**EXERCISE PROMPT**
List every line of the records that contains the string "LiteSpeed", matching case exactly.

**SUPPLIED DATA**
------

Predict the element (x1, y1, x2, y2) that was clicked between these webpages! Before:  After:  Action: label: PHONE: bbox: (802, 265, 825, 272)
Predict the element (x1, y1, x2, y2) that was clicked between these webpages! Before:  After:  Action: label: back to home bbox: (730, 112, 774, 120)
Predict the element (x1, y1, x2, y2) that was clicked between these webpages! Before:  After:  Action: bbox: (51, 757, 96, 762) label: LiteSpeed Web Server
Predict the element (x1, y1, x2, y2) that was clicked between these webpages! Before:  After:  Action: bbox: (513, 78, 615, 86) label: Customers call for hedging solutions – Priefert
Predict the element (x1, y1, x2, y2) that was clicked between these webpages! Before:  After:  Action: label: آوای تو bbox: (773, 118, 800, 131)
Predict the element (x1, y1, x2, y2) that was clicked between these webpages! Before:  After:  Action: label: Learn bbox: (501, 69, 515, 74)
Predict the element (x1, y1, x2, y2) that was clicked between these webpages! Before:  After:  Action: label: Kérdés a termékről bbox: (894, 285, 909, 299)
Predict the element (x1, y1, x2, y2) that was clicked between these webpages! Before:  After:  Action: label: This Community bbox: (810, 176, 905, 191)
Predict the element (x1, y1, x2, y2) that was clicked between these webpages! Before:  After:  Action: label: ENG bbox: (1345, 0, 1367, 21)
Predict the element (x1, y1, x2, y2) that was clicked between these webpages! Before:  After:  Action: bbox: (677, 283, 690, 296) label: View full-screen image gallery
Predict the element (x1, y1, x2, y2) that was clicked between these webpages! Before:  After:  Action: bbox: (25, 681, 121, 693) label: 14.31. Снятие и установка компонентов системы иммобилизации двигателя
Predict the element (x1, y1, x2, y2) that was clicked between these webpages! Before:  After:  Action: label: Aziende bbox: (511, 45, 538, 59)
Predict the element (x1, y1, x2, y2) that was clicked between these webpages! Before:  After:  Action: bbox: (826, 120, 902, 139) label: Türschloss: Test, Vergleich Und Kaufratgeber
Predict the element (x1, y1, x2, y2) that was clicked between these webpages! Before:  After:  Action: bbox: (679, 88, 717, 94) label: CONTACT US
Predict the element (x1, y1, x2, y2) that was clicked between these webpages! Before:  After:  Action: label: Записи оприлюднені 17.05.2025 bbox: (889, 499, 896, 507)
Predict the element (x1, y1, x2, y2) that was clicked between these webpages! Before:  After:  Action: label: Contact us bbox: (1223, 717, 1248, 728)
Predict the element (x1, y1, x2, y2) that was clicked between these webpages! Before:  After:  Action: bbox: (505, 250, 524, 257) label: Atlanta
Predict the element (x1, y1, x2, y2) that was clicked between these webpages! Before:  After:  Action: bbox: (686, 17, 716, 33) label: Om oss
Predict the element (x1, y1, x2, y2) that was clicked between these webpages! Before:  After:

------

**RESULT FOR THIS TASK**
Predict the element (x1, y1, x2, y2) that was clicked between these webpages! Before:  After:  Action: bbox: (51, 757, 96, 762) label: LiteSpeed Web Server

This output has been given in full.